Kapolres Metro Bekasi, Kombes Pol Sumarni, menepis keras tudingan yang mengaitkan namanya dengan dugaan korupsi tata kelola program makan bergizi gratis atau MBG. Ia menegaskan tidak pernah terlibat dalam pengelolaan program maupun aliran dana yang kini sedang diselidiki Kejaksaan Agung.

Nama Sumarni ikut ramai dibahas setelah muncul unggahan viral di media sosial yang memuat daftar pihak-pihak yang disebut terkait kasus dugaan penyimpangan program MBG. Daftar itu memunculkan sejumlah nama dari kalangan politisi, pejabat negara, hingga aparat penegak hukum.

Bantahan soal keterlibatan

Sumarni menyatakan hubungan yang pernah terjadi hanya sebatas permintaan bantuan untuk pembuatan satuan pelayanan pemenuhan gizi atau SPPG di lingkungan Pondok Pesantren Buntet, Cirebon.
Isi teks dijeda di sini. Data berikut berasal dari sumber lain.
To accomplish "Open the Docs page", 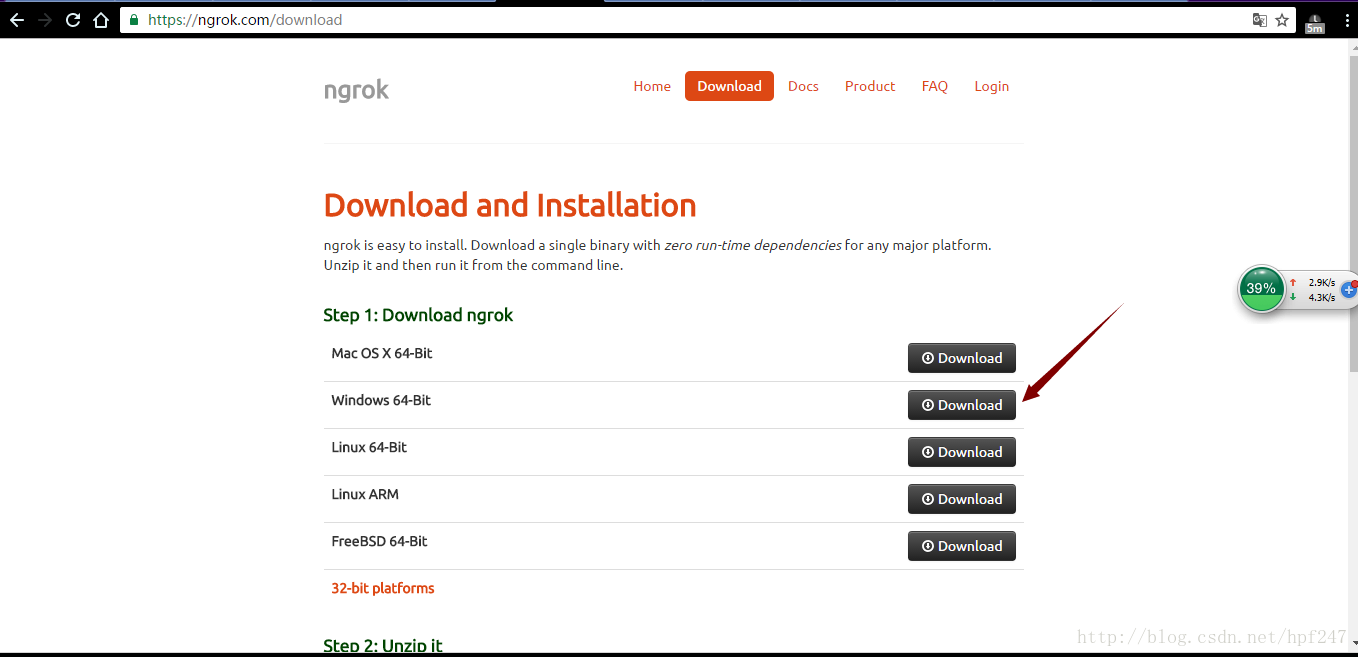I will coord(803,86).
Ia menyebut komunikasi itu dilakukan terkait upaya pendirian SPPG, bukan soal proyek atau pengelolaan anggaran program.

“Cuma komunikasi saja. Banyak pihak dan tokoh yang katanya akan diberikan SPPG. Namun, pada akhirnya tidak juga terealisasi,” ujar Sumarni saat ditemui di Cikarang Utara, Kabupaten Bekasi, Kamis (11/6/2026).

Ia menjelaskan, komunikasi yang dimaksud juga melibatkan mantan Wakil Kepala BGN Sony Sonjaya. Menurut dia, pembicaraan tersebut hanya menyangkut usulan pendirian SPPG di lingkungan pesantren, bukan transaksi atau kerja sama lain yang berkaitan dengan dugaan korupsi.

Tidak ada aliran dana

Sumarni menegaskan tidak ada pembahasan mengenai pembayaran, keuntungan, atau imbalan apa pun dalam komunikasi itu. Ia juga menolak keras anggapan bahwa dirinya menerima manfaat dari urusan yang kini dikaitkan dengan perkara MBG.
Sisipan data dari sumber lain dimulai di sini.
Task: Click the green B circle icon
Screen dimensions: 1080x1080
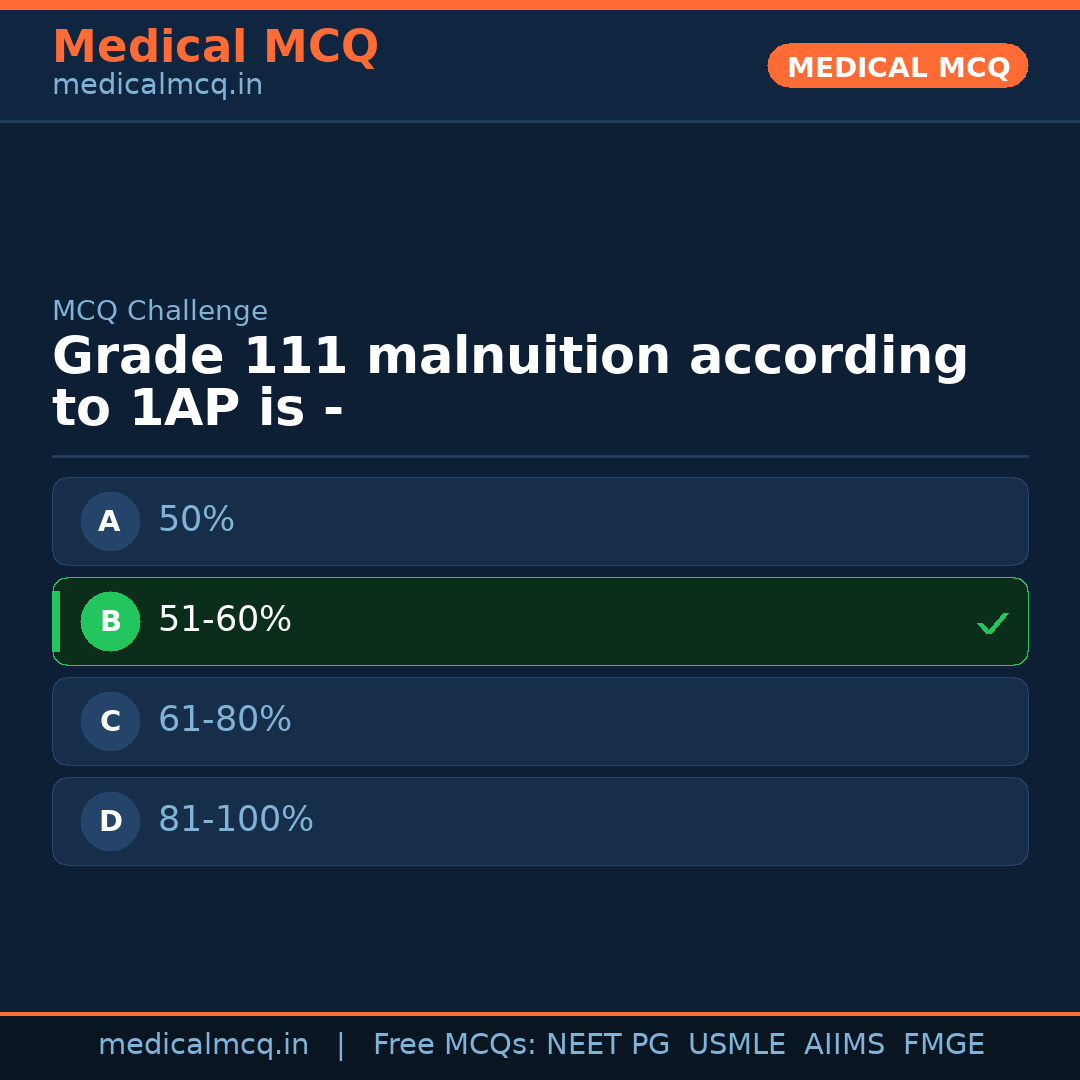Action: (110, 621)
“Tidak ada bayar-membayar. Saya tidak dibayar, saya juga tidak membayar, dan tidak mendapatkan keuntungan apa pun,” kata Sumarni.
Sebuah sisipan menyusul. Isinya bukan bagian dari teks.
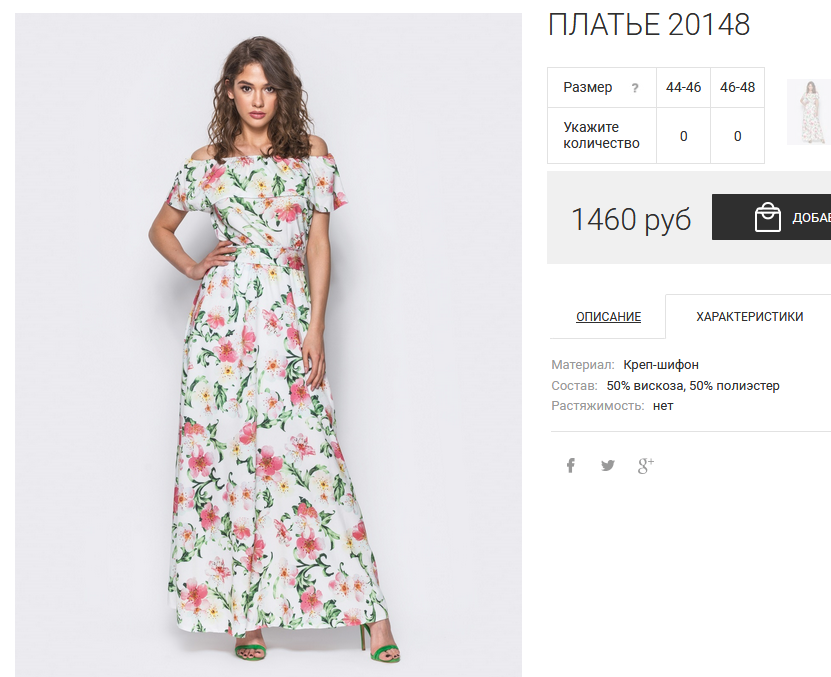Open the main floral dress photo
Viewport: 831px width, 677px height.
coord(268,345)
Ia menambahkan, sejumlah pihak yang sebelumnya disebut akan memperoleh program SPPG sempat mempertanyakan realisasinya. Karena itu, ia menghubungi Sony Sonjaya untuk meminta penjelasan mengenai perkembangan usulan tersebut.

Kejagung masih dalami perkara MBG

Di sisi lain, Kejaksaan Agung masih terus menelusuri dugaan korupsi tata kelola program makan bergizi gratis. Penyidik Jaksa Agung Muda Tindak Pidana Khusus juga mendalami sejumlah nama yang muncul dalam berita acara pemeriksaan mantan Wakil Kepala BGN, Sony Sonjaya, yang kini berstatus tersangka.

Kejagung bahkan telah menetapkan tersangka baru berinisial AYS yang berasal dari pihak swasta. Penetapan itu menambah daftar orang yang terseret dalam perkara yang menjadi sorotan publik tersebut.

Sumarni menutup klarifikasinya dengan menegaskan bahwa dirinya tidak memiliki hubungan dengan dugaan korupsi di BGN. “Tidak benar itu. Saya tidak ada terlibat korupsi di BGN. Dahulu saya hanya minta bantuan untuk Pondok Pesantren Buntet agar bisa didirikan SPPG,” ujarnya.